> [Items]
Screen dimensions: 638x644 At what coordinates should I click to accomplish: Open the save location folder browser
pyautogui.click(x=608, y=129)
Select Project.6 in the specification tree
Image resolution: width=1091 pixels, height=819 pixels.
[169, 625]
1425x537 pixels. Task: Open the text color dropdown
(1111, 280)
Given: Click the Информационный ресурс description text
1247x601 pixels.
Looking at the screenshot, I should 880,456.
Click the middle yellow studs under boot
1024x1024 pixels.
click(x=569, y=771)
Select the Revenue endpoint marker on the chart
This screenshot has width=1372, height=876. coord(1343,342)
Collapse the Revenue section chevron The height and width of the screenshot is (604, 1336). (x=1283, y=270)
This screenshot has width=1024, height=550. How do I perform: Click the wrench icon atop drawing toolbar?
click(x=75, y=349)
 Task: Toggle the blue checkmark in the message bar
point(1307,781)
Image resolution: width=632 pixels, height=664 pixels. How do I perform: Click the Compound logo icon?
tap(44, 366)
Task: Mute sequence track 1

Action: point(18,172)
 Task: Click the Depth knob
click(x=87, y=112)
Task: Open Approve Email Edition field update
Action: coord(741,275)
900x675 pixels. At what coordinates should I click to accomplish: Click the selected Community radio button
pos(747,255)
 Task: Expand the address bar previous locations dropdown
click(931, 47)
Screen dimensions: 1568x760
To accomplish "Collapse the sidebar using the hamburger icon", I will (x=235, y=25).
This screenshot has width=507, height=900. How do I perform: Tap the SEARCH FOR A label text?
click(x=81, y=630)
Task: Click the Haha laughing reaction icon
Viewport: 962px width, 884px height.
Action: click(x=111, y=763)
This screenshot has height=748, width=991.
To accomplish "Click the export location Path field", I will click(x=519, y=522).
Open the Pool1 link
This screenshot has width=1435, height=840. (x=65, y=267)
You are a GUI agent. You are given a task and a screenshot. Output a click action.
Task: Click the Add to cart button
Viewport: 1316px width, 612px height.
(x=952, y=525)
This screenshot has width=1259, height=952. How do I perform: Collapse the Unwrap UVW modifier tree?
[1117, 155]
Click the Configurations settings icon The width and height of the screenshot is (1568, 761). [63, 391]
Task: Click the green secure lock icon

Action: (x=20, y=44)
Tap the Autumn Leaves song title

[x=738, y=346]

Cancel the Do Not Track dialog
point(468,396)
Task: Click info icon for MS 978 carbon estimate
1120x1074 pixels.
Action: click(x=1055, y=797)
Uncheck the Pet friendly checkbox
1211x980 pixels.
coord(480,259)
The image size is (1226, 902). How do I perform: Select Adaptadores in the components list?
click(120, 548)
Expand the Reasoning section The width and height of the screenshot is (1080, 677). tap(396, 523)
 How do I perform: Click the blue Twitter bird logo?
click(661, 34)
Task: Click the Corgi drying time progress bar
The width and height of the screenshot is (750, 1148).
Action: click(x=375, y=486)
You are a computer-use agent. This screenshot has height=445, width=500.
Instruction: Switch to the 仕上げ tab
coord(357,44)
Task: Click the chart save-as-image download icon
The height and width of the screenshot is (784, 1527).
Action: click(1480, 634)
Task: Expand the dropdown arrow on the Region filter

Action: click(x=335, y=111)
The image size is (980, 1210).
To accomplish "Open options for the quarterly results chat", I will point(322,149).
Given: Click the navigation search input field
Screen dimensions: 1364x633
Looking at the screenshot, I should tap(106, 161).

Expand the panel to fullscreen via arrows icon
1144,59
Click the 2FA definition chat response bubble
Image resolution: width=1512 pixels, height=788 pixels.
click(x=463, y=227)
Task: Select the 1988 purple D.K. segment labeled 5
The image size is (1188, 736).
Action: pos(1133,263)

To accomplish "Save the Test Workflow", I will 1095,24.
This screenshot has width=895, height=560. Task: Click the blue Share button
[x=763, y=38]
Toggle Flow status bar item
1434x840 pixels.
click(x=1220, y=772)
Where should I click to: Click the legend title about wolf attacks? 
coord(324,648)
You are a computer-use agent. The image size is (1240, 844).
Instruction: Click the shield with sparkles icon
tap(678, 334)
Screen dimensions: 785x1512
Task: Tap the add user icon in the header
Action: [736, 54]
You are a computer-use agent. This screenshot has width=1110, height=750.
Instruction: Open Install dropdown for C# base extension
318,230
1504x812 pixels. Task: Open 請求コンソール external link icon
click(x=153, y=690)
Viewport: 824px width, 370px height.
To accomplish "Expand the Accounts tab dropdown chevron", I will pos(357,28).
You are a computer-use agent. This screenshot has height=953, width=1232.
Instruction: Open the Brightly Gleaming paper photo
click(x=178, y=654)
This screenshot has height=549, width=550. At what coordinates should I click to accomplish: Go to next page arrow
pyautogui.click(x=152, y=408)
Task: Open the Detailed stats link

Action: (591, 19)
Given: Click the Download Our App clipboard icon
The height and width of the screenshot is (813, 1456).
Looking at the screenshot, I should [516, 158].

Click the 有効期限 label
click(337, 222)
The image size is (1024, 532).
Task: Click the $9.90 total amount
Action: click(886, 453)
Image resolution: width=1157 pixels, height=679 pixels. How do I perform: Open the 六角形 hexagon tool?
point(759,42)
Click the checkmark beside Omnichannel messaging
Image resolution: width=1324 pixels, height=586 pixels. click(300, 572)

> [Given request] Copy out the entire listing above line for line, with no changes at all.

> [The result]
Screen dimensions: 638x644 At what coordinates should I click to accomplish: Open the save location folder browser
pyautogui.click(x=608, y=129)
Select Project.6 in the specification tree
Image resolution: width=1091 pixels, height=819 pixels.
[169, 625]
1425x537 pixels. Task: Open the text color dropdown
(1111, 280)
Given: Click the Информационный ресурс description text
1247x601 pixels.
Looking at the screenshot, I should 880,456.
Click the middle yellow studs under boot
1024x1024 pixels.
click(x=569, y=771)
Select the Revenue endpoint marker on the chart
This screenshot has width=1372, height=876. coord(1343,342)
Collapse the Revenue section chevron The height and width of the screenshot is (604, 1336). (x=1283, y=270)
This screenshot has width=1024, height=550. How do I perform: Click the wrench icon atop drawing toolbar?
click(x=75, y=349)
 Task: Toggle the blue checkmark in the message bar
point(1307,781)
Image resolution: width=632 pixels, height=664 pixels. How do I perform: Click the Compound logo icon?
tap(44, 366)
Task: Mute sequence track 1

Action: point(18,172)
 Task: Click the Depth knob
click(x=87, y=112)
Task: Open Approve Email Edition field update
Action: coord(741,275)
900x675 pixels. At what coordinates should I click to accomplish: Click the selected Community radio button
pos(747,255)
 Task: Expand the address bar previous locations dropdown
click(931, 47)
Screen dimensions: 1568x760
To accomplish "Collapse the sidebar using the hamburger icon", I will (x=235, y=25).
This screenshot has width=507, height=900. How do I perform: Tap the SEARCH FOR A label text?
click(x=81, y=630)
Task: Click the Haha laughing reaction icon
Viewport: 962px width, 884px height.
Action: click(x=111, y=763)
This screenshot has height=748, width=991.
To accomplish "Click the export location Path field", I will click(x=519, y=522).
Open the Pool1 link
This screenshot has width=1435, height=840. (x=65, y=267)
You are a GUI agent. You are given a task and a screenshot. Output a click action.
Task: Click the Add to cart button
Viewport: 1316px width, 612px height.
(x=952, y=525)
This screenshot has width=1259, height=952. How do I perform: Collapse the Unwrap UVW modifier tree?
[1117, 155]
Click the Configurations settings icon The width and height of the screenshot is (1568, 761). [63, 391]
Task: Click the green secure lock icon

Action: (x=20, y=44)
Tap the Autumn Leaves song title

[x=738, y=346]

Cancel the Do Not Track dialog
point(468,396)
Task: Click info icon for MS 978 carbon estimate
1120x1074 pixels.
Action: click(x=1055, y=797)
Uncheck the Pet friendly checkbox
1211x980 pixels.
coord(480,259)
The image size is (1226, 902). How do I perform: Select Adaptadores in the components list?
click(120, 548)
Expand the Reasoning section The width and height of the screenshot is (1080, 677). tap(396, 523)
 How do I perform: Click the blue Twitter bird logo?
click(661, 34)
Task: Click the Corgi drying time progress bar
The width and height of the screenshot is (750, 1148).
Action: click(x=375, y=486)
You are a computer-use agent. This screenshot has height=445, width=500.
Instruction: Switch to the 仕上げ tab
coord(357,44)
Task: Click the chart save-as-image download icon
The height and width of the screenshot is (784, 1527).
Action: click(1480, 634)
Task: Expand the dropdown arrow on the Region filter

Action: click(x=335, y=111)
The image size is (980, 1210).
To accomplish "Open options for the quarterly results chat", I will point(322,149).
Given: Click the navigation search input field
Screen dimensions: 1364x633
Looking at the screenshot, I should tap(106, 161).

Expand the panel to fullscreen via arrows icon
1144,59
Click the 2FA definition chat response bubble
Image resolution: width=1512 pixels, height=788 pixels.
click(x=463, y=227)
Task: Select the 1988 purple D.K. segment labeled 5
The image size is (1188, 736).
Action: pos(1133,263)

To accomplish "Save the Test Workflow", I will 1095,24.
This screenshot has width=895, height=560. Task: Click the blue Share button
[x=763, y=38]
Toggle Flow status bar item
1434x840 pixels.
click(x=1220, y=772)
Where should I click to: Click the legend title about wolf attacks? 
coord(324,648)
You are a computer-use agent. The image size is (1240, 844).
Instruction: Click the shield with sparkles icon
tap(678, 334)
Screen dimensions: 785x1512
Task: Tap the add user icon in the header
Action: [736, 54]
You are a computer-use agent. This screenshot has width=1110, height=750.
Instruction: Open Install dropdown for C# base extension
318,230
1504x812 pixels. Task: Open 請求コンソール external link icon
click(x=153, y=690)
Viewport: 824px width, 370px height.
To accomplish "Expand the Accounts tab dropdown chevron", I will pos(357,28).
You are a computer-use agent. This screenshot has height=953, width=1232.
Instruction: Open the Brightly Gleaming paper photo
click(x=178, y=654)
This screenshot has height=549, width=550. At what coordinates should I click to accomplish: Go to next page arrow
pyautogui.click(x=152, y=408)
Task: Open the Detailed stats link

Action: (591, 19)
Given: Click the Download Our App clipboard icon
The height and width of the screenshot is (813, 1456).
Looking at the screenshot, I should [516, 158].

Click the 有効期限 label
click(337, 222)
The image size is (1024, 532).
Task: Click the $9.90 total amount
Action: click(886, 453)
Image resolution: width=1157 pixels, height=679 pixels. How do I perform: Open the 六角形 hexagon tool?
point(759,42)
Click the checkmark beside Omnichannel messaging
Image resolution: width=1324 pixels, height=586 pixels. click(300, 572)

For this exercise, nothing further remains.